One of the neat things about land speed record racing at Bonneville is that you don’t have to adhere to an existing formula or class. If you’ve got a new technology, just apply for acceptance to race it, then turn up and go fast. That’s what the Saline Airstream will do this summer when it will go for a targeted top speed of 125mph. How will it get there? Compressed air.
Pneumatic engines using compressed air as their power source aren’t new. If you’ve used an impact wrench or other pneumatic workshop tool, then you’ve used a compressed air engine. The technology enjoys particular interest in France, where Victor Tatin conceived an airplane powered by it all the way back in 1879. That’s where Les Triplettes des Bonneville, the team that will run the Airstream and the makers of its engine come from.

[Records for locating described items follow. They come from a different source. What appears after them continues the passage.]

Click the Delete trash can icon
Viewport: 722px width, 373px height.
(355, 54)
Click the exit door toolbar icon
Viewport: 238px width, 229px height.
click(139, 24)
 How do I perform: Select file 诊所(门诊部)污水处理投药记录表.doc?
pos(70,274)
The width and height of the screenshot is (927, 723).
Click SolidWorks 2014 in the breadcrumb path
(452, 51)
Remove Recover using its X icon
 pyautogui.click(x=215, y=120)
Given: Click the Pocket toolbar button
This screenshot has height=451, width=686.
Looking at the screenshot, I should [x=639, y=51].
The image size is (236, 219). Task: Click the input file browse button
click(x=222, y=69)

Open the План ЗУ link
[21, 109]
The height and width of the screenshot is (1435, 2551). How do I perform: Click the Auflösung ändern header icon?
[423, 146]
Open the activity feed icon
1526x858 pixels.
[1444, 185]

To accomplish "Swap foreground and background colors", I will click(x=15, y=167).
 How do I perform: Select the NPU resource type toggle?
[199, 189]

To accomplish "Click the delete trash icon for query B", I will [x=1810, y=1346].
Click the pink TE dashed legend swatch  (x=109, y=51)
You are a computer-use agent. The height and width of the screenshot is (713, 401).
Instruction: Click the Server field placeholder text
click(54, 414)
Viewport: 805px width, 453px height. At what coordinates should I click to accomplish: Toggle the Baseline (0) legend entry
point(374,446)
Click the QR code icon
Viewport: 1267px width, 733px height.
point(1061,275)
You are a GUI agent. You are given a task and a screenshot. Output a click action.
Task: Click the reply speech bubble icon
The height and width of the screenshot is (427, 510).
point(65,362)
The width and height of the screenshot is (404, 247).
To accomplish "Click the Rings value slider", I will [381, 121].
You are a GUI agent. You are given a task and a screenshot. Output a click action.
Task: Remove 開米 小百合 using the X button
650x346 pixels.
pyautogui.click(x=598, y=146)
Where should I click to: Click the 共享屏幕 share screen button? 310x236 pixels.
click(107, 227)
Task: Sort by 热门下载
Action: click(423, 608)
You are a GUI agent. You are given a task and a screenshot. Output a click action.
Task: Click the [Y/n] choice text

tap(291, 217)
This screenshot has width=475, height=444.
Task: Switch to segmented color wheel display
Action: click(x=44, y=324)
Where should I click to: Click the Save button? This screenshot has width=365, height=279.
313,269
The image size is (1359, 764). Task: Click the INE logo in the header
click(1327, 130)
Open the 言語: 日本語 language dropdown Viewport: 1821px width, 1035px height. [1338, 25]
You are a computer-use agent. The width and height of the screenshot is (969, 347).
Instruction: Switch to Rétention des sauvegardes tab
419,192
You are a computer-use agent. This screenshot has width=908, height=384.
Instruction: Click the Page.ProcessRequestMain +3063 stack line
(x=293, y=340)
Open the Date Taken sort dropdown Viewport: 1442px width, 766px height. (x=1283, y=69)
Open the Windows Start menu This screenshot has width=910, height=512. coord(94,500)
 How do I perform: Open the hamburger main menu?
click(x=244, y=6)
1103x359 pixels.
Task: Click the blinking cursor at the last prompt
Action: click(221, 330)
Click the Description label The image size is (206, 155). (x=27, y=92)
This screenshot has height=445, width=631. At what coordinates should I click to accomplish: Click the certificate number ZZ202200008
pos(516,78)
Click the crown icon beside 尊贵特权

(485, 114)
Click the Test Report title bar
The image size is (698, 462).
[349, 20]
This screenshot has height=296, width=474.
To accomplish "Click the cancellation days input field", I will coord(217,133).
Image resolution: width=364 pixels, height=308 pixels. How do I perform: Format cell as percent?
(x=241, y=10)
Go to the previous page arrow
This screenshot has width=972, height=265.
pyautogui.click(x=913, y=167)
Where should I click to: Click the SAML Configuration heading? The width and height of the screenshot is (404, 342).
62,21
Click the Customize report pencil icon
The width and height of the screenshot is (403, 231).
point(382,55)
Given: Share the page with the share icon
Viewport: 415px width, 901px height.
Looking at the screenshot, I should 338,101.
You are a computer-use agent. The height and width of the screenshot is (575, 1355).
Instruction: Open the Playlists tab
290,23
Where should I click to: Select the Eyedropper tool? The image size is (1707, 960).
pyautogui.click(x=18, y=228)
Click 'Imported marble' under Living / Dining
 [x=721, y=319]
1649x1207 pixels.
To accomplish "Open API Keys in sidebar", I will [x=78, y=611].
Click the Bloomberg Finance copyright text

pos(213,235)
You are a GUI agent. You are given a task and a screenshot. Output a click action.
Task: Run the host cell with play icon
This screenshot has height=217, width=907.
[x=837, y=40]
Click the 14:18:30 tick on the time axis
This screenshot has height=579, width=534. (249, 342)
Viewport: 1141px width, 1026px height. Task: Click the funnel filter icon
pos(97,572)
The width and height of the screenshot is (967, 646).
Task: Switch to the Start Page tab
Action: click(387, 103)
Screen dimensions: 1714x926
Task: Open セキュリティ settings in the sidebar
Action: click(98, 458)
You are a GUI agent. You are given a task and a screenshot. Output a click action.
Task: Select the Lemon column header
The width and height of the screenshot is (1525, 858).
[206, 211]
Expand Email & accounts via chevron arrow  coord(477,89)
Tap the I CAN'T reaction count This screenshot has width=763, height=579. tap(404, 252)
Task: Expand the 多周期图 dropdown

The company making the engine is MDI, which is pushing the technology in low-speed, urban vehicles. Like electricity, compressed air is zero emissions (well, technically it’s emitting air…), but unlike electricity, fill ups don’t take hours. You can fill a compressed air tank from a compressor or storage unit in the same time it takes to fill up with gasoline. The downside is that power output and therefore performance are so far somewhat limited, something Les Triplettes are trying to address.
The function of a pneumatic piston engine of the kind employed here is incredibly simple. Air is stored in the Airstream’s three tanks at 3,626psi and fed into the engine at 363psi, where it expands, pushing the piston down. That pistons’s return path exhausts the air through a valve, just like in your gasoline-powered motorcycle.
Les Triplettes have some experience setting land speed records on bonkers machines. On their first visit they packed a 50cc sidecar into their luggage, then set a new, 60mph record on it. The following year they raced a three-wheeled Reliant Robin built by my good friend Andy Saunders.
Making the Airstream unique beyond just the power source is a reconfigurable chassis that’s low and long for record racing and a bit shorter and steeper for road riding. The bike was actually designed by students at France’s ISD Valenciennes and should help demonstrate the viability of compressed air as an energy source for exciting road vehicles.
Les Triplettes are hard at work assembling the Airstream as we speak. Team member Jean Caillou will race it at Bonneville Speedweek, August 13-19.